Genderqueer: all the variations of all the genders, without regard to what society defines as feminine/female or masculine/male. This is how I currently see myself. I still use they/them pronouns.
Sometimes I eschew binary gendering of my person. Sometimes I like nail polish, cargo shorts, jeans, lipstick, eyeliner, facial shaving. It all shifts around,
Why do I bring this up? Because the other day I read an article that was posted by my friend. Koren Helberg wrote an article for The Guardian regarding a quarterly publication out of Melbourne, Australia. Butch Is Not A Dirty Word is produced by Esther Godoy and photographed by Georgia Smedley.
The conversation we had surrounding the ideas of femininity and masculinity put me in deeply thoughtful place. I would not call myself masculine. However, I have never been delicate. I have never been soft. I have never been gentle. I have never been graceful. I have never been any of the qualities that are associated with femininity, either.

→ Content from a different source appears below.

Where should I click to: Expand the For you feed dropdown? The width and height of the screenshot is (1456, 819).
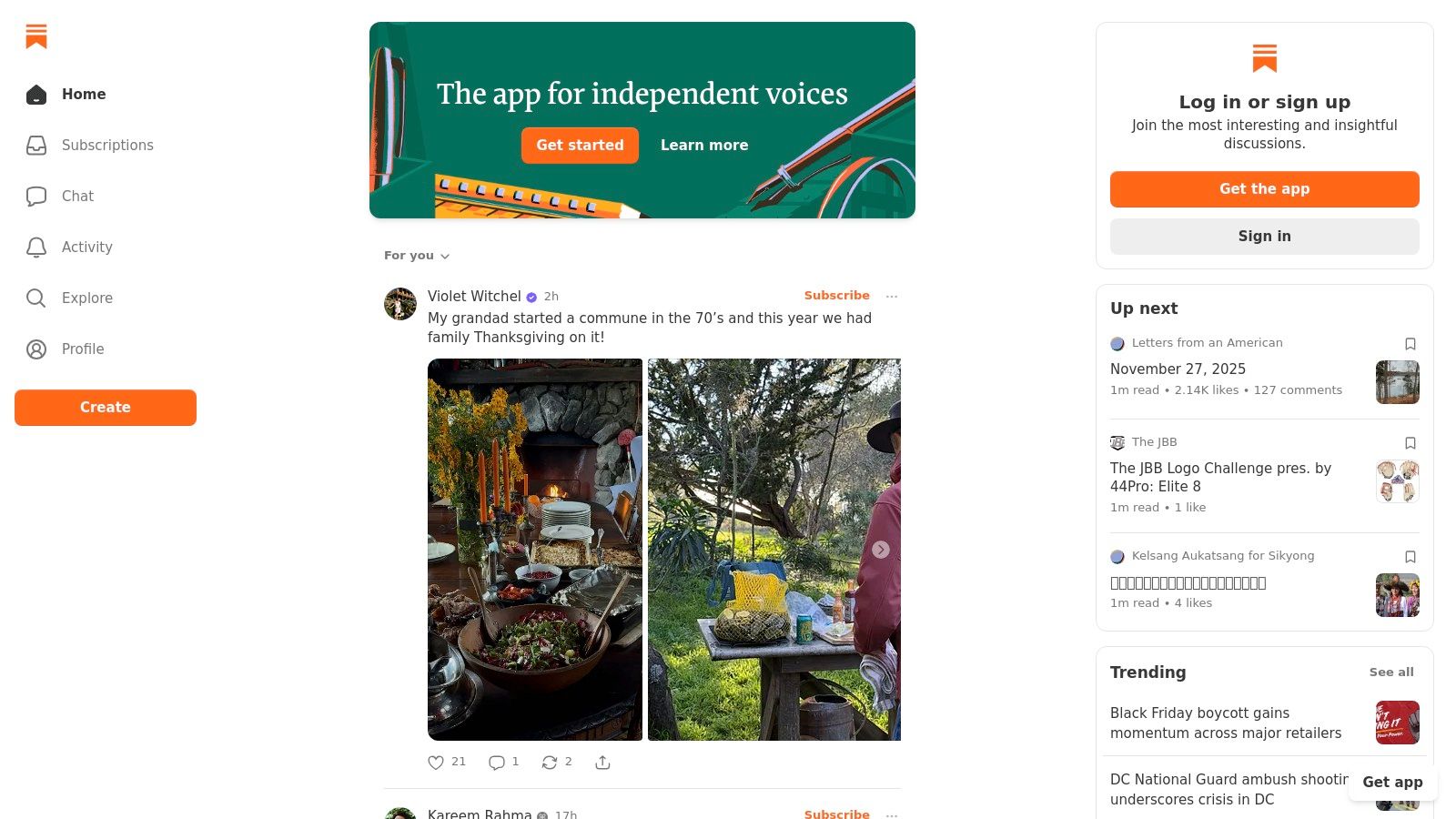click(417, 256)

As much as I would like to permanently remove gender norms from behaviors and presentations, I cannot ignore my lived experience. I cannot ignore the work I did to get good with all the feminine things my body did, even though I hated most of it. I cannot ignore the path I have walked, in this body that I saw as womanly, because I had no other words to describe it. I cannot ignore that my fat body did not draw catcalls even though it drew verbal harassment because it has always been fat. I cannot ignore the ways I was ridiculed because I wasn't ever girly enough, pretty enough, womanly enough for the male gaze.
I'm still thinking on the topic. I'll likely have more to say. And for now, it is enough that I can, once again, hope for a place where we can all be who we are, even when it's contradictory.